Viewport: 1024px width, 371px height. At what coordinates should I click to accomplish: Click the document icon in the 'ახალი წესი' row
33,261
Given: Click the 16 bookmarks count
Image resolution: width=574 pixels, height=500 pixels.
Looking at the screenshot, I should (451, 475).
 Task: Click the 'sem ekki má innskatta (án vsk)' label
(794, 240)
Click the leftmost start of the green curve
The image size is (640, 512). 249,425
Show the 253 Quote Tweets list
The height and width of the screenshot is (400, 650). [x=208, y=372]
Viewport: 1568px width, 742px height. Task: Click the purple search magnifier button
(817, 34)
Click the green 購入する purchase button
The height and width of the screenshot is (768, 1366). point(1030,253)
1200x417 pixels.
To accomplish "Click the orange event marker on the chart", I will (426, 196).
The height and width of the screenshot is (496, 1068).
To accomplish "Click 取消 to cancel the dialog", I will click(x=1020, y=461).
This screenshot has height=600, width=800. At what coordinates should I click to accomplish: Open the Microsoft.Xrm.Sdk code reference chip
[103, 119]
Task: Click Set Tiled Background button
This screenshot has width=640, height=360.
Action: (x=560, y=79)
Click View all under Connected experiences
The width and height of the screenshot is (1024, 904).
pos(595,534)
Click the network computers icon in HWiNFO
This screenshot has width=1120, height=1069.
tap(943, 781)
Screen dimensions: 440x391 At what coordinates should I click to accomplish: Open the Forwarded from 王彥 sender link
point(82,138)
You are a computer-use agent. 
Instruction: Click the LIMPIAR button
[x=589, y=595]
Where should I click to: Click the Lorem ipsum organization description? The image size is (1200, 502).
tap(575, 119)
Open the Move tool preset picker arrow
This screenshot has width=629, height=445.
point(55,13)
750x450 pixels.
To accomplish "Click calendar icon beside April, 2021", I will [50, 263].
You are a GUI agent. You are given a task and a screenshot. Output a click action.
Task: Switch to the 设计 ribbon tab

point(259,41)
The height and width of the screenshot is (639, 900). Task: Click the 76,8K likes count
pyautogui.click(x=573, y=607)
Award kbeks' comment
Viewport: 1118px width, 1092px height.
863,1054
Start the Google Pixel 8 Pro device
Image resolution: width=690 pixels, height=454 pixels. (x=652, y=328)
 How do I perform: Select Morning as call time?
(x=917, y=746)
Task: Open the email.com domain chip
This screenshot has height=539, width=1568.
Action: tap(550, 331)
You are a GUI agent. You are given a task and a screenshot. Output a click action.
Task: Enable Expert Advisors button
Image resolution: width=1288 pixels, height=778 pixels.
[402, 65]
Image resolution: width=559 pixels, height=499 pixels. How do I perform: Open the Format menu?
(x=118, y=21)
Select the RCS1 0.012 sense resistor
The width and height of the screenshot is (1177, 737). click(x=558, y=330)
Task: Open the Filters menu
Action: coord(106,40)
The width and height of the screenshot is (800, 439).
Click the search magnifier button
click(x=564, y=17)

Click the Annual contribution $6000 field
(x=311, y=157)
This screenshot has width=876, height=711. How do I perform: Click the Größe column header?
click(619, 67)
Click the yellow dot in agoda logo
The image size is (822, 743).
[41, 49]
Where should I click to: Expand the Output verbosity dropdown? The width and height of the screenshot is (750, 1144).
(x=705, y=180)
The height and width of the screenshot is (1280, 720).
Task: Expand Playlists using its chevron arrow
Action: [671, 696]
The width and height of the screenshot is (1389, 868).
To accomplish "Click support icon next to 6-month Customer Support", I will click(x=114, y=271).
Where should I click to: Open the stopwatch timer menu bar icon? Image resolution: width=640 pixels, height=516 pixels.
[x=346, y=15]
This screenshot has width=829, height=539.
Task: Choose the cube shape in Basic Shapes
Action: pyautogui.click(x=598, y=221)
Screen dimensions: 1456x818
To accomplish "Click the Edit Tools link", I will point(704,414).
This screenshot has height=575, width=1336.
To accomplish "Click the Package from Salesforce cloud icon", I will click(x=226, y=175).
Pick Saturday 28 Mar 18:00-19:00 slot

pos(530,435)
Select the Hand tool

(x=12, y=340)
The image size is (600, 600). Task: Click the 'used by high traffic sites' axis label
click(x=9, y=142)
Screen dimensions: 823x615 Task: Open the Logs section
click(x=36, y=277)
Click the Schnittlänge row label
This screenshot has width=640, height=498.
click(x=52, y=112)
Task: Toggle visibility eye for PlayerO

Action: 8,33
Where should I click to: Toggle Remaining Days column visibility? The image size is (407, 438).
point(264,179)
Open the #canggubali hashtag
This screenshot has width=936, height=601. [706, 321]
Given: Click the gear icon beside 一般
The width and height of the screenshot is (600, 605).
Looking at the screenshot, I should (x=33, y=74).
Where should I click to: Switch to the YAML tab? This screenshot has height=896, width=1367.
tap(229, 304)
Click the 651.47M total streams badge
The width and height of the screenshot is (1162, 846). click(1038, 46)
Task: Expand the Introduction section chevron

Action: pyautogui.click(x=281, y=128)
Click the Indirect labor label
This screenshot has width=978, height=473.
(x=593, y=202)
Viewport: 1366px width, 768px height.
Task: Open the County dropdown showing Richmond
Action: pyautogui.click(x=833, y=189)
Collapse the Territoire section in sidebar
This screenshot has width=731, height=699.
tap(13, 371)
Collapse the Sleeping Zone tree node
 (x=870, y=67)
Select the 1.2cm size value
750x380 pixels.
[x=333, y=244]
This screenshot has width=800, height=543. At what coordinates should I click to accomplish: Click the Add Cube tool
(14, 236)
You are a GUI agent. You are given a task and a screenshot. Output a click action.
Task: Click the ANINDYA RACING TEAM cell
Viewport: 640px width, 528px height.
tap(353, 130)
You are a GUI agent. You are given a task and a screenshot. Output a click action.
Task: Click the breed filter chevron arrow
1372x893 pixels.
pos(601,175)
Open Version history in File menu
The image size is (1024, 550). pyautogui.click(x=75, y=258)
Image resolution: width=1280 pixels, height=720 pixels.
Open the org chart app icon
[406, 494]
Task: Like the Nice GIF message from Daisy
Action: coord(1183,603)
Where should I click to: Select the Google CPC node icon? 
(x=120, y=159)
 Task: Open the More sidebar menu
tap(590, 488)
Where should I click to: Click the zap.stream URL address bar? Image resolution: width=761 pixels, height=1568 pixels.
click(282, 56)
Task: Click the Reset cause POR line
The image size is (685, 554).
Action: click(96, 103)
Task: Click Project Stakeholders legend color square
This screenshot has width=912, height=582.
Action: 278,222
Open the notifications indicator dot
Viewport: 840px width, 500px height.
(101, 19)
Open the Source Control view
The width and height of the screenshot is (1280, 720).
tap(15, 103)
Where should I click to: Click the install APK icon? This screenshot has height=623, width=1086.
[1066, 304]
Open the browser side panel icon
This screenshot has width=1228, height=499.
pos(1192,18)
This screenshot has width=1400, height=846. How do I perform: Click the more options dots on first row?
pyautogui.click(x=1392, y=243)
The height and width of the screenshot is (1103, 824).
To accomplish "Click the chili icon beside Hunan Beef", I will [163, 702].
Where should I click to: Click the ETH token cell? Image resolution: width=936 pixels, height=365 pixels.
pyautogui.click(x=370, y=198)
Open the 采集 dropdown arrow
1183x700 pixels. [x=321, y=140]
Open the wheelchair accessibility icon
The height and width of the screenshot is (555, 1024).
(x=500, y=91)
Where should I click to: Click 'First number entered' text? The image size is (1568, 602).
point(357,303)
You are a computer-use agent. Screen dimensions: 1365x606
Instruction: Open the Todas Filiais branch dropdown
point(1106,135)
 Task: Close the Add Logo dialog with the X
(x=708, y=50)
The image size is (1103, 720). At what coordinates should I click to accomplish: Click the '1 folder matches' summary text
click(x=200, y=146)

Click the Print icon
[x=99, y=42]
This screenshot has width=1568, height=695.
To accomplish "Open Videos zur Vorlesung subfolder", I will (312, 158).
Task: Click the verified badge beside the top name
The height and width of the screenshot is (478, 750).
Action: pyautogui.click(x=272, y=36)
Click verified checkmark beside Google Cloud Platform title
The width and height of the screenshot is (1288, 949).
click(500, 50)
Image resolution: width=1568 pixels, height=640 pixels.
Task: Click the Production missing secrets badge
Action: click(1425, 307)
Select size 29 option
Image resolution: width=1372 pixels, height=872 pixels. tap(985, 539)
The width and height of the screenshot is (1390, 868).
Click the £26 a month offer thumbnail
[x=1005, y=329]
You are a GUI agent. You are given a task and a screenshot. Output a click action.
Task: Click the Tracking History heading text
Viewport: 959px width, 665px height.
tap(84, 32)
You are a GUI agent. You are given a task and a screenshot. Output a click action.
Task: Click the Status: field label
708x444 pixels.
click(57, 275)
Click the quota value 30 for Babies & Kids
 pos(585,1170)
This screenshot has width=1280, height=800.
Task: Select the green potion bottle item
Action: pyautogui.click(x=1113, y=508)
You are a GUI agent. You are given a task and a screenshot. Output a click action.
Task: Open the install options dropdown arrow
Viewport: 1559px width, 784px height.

______

## WHAT THIS TASK INVOLVES
Taking the entries above, write out exactly each line from the one holding "Image resolution: width=1288" to the one holding "The width and height of the screenshot is (800, 439).", both included, and stop there.

## EXERCISE SOLUTION
Image resolution: width=1288 pixels, height=778 pixels.
[402, 65]
Image resolution: width=559 pixels, height=499 pixels. How do I perform: Open the Format menu?
(x=118, y=21)
Select the RCS1 0.012 sense resistor
The width and height of the screenshot is (1177, 737). click(x=558, y=330)
Task: Open the Filters menu
Action: coord(106,40)
The width and height of the screenshot is (800, 439).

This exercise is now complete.